- Request: Put every line of the records below into a JSON list of strings, with one string for each line and blank lines omitted.

-----

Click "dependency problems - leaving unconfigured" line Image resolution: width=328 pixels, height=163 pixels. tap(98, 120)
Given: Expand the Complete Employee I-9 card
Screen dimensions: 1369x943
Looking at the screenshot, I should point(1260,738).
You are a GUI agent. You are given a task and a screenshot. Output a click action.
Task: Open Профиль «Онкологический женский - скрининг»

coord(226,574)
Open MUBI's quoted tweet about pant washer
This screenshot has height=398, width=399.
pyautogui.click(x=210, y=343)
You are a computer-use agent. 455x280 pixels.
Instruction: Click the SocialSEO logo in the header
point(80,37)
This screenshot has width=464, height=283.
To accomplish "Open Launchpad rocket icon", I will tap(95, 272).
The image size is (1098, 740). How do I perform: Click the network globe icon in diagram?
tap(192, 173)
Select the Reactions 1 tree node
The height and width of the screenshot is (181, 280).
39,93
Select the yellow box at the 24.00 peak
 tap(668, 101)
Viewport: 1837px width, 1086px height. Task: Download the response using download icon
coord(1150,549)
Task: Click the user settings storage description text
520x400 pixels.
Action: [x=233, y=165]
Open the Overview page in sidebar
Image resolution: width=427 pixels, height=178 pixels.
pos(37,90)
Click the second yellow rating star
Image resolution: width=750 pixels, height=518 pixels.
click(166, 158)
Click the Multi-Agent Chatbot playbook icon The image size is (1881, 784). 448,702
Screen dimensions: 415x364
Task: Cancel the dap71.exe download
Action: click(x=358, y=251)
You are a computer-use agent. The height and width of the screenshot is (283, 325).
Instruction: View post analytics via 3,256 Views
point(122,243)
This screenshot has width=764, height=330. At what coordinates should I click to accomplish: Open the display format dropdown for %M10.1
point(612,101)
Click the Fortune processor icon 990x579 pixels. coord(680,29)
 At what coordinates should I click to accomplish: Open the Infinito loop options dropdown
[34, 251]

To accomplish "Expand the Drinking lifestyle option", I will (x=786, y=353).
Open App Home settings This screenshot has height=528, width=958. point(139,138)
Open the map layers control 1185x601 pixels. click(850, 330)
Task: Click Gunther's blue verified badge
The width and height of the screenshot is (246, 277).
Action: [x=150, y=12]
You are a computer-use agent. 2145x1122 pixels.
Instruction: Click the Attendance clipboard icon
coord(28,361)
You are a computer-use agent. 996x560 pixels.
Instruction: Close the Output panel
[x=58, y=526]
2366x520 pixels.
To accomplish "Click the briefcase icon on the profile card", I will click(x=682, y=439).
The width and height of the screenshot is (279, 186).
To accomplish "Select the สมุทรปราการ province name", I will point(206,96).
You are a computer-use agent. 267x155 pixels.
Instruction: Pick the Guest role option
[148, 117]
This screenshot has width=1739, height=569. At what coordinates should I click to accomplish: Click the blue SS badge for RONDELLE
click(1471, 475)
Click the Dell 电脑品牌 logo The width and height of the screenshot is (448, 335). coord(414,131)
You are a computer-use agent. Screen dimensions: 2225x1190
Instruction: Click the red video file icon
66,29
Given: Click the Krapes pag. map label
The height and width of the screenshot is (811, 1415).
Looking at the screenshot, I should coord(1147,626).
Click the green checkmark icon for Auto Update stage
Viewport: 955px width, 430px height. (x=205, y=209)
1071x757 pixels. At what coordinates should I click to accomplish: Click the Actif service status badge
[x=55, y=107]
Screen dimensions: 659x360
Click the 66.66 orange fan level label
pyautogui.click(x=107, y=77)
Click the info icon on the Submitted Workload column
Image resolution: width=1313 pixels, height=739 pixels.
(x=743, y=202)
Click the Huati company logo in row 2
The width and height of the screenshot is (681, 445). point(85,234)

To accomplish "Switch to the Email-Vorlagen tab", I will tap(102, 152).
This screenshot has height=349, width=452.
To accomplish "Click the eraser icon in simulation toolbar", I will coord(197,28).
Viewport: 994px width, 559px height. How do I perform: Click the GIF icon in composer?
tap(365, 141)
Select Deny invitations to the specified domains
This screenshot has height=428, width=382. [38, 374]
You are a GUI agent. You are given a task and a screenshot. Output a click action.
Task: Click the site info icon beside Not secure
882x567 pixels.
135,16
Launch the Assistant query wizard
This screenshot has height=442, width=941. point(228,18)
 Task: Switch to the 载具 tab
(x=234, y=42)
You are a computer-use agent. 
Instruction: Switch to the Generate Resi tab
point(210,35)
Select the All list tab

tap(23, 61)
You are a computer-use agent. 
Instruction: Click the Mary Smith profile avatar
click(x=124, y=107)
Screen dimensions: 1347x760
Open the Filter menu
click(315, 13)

-----

- Solution:
[
  "Click \"dependency problems - leaving unconfigured\" line Image resolution: width=328 pixels, height=163 pixels. tap(98, 120)",
  "Given: Expand the Complete Employee I-9 card",
  "Screen dimensions: 1369x943",
  "Looking at the screenshot, I should point(1260,738).",
  "You are a GUI agent. You are given a task and a screenshot. Output a click action.",
  "Task: Open Профиль «Онкологический женский - скрининг»",
  "coord(226,574)",
  "Open MUBI's quoted tweet about pant washer",
  "This screenshot has height=398, width=399.",
  "pyautogui.click(x=210, y=343)",
  "You are a computer-use agent. 455x280 pixels.",
  "Instruction: Click the SocialSEO logo in the header",
  "point(80,37)",
  "This screenshot has width=464, height=283.",
  "To accomplish \"Open Launchpad rocket icon\", I will tap(95, 272).",
  "The image size is (1098, 740). How do I perform: Click the network globe icon in diagram?",
  "tap(192, 173)",
  "Select the Reactions 1 tree node",
  "The height and width of the screenshot is (181, 280).",
  "39,93",
  "Select the yellow box at the 24.00 peak",
  " tap(668, 101)",
  "Viewport: 1837px width, 1086px height. Task: Download the response using download icon",
  "coord(1150,549)",
  "Task: Click the user settings storage description text",
  "520x400 pixels.",
  "Action: [x=233, y=165]",
  "Open the Overview page in sidebar",
  "Image resolution: width=427 pixels, height=178 pixels.",
  "pos(37,90)",
  "Click the second yellow rating star",
  "Image resolution: width=750 pixels, height=518 pixels.",
  "click(166, 158)",
  "Click the Multi-Agent Chatbot playbook icon The image size is (1881, 784). 448,702",
  "Screen dimensions: 415x364",
  "Task: Cancel the dap71.exe download",
  "Action: click(x=358, y=251)",
  "You are a computer-use agent. The height and width of the screenshot is (283, 325).",
  "Instruction: View post analytics via 3,256 Views",
  "point(122,243)",
  "This screenshot has width=764, height=330. At what coordinates should I click to accomplish: Open the display format dropdown for %M10.1",
  "point(612,101)",
  "Click the Fortune processor icon 990x579 pixels. coord(680,29)",
  " At what coordinates should I click to accomplish: Open the Infinito loop options dropdown",
  "[34, 251]",
  "To accomplish \"Expand the Drinking lifestyle option\", I will (x=786, y=353).",
  "Open App Home settings This screenshot has height=528, width=958. point(139,138)",
  "Open the map layers control 1185x601 pixels. click(850, 330)",
  "Task: Click Gunther's blue verified badge",
  "The width and height of the screenshot is (246, 277).",
  "Action: [x=150, y=12]",
  "You are a computer-use agent. 2145x1122 pixels.",
  "Instruction: Click the Attendance clipboard icon",
  "coord(28,361)",
  "You are a computer-use agent. 996x560 pixels.",
  "Instruction: Close the Output panel",
  "[x=58, y=526]",
  "2366x520 pixels.",
  "To accomplish \"Click the briefcase icon on the profile card\", I will click(x=682, y=439).",
  "The width and height of the screenshot is (279, 186).",
  "To accomplish \"Select the สมุทรปราการ province name\", I will point(206,96).",
  "You are a computer-use agent. 267x155 pixels.",
  "Instruction: Pick the Guest role option",
  "[148, 117]",
  "This screenshot has width=1739, height=569. At what coordinates should I click to accomplish: Click the blue SS badge for RONDELLE",
  "click(1471, 475)",
  "Click the Dell 电脑品牌 logo The width and height of the screenshot is (448, 335). coord(414,131)",
  "You are a computer-use agent. Screen dimensions: 2225x1190",
  "Instruction: Click the red video file icon",
  "66,29",
  "Given: Click the Krapes pag. map label",
  "The height and width of the screenshot is (811, 1415).",
  "Looking at the screenshot, I should coord(1147,626).",
  "Click the green checkmark icon for Auto Update stage",
  "Viewport: 955px width, 430px height. (x=205, y=209)",
  "1071x757 pixels. At what coordinates should I click to accomplish: Click the Actif service status badge",
  "[x=55, y=107]",
  "Screen dimensions: 659x360",
  "Click the 66.66 orange fan level label",
  "pyautogui.click(x=107, y=77)",
  "Click the info icon on the Submitted Workload column",
  "Image resolution: width=1313 pixels, height=739 pixels.",
  "(x=743, y=202)",
  "Click the Huati company logo in row 2",
  "The width and height of the screenshot is (681, 445). point(85,234)",
  "To accomplish \"Switch to the Email-Vorlagen tab\", I will tap(102, 152).",
  "This screenshot has height=349, width=452.",
  "To accomplish \"Click the eraser icon in simulation toolbar\", I will coord(197,28).",
  "Viewport: 994px width, 559px height. How do I perform: Click the GIF icon in composer?",
  "tap(365, 141)",
  "Select Deny invitations to the specified domains",
  "This screenshot has height=428, width=382. [38, 374]",
  "You are a GUI agent. You are given a task and a screenshot. Output a click action.",
  "Task: Click the site info icon beside Not secure",
  "882x567 pixels.",
  "135,16",
  "Launch the Assistant query wizard",
  "This screenshot has height=442, width=941. point(228,18)",
  " Task: Switch to the 载具 tab",
  "(x=234, y=42)",
  "You are a computer-use agent. ",
  "Instruction: Switch to the Generate Resi tab",
  "point(210,35)",
  "Select the All list tab",
  "tap(23, 61)",
  "You are a computer-use agent. ",
  "Instruction: Click the Mary Smith profile avatar",
  "click(x=124, y=107)",
  "Screen dimensions: 1347x760",
  "Open the Filter menu",
  "click(315, 13)"
]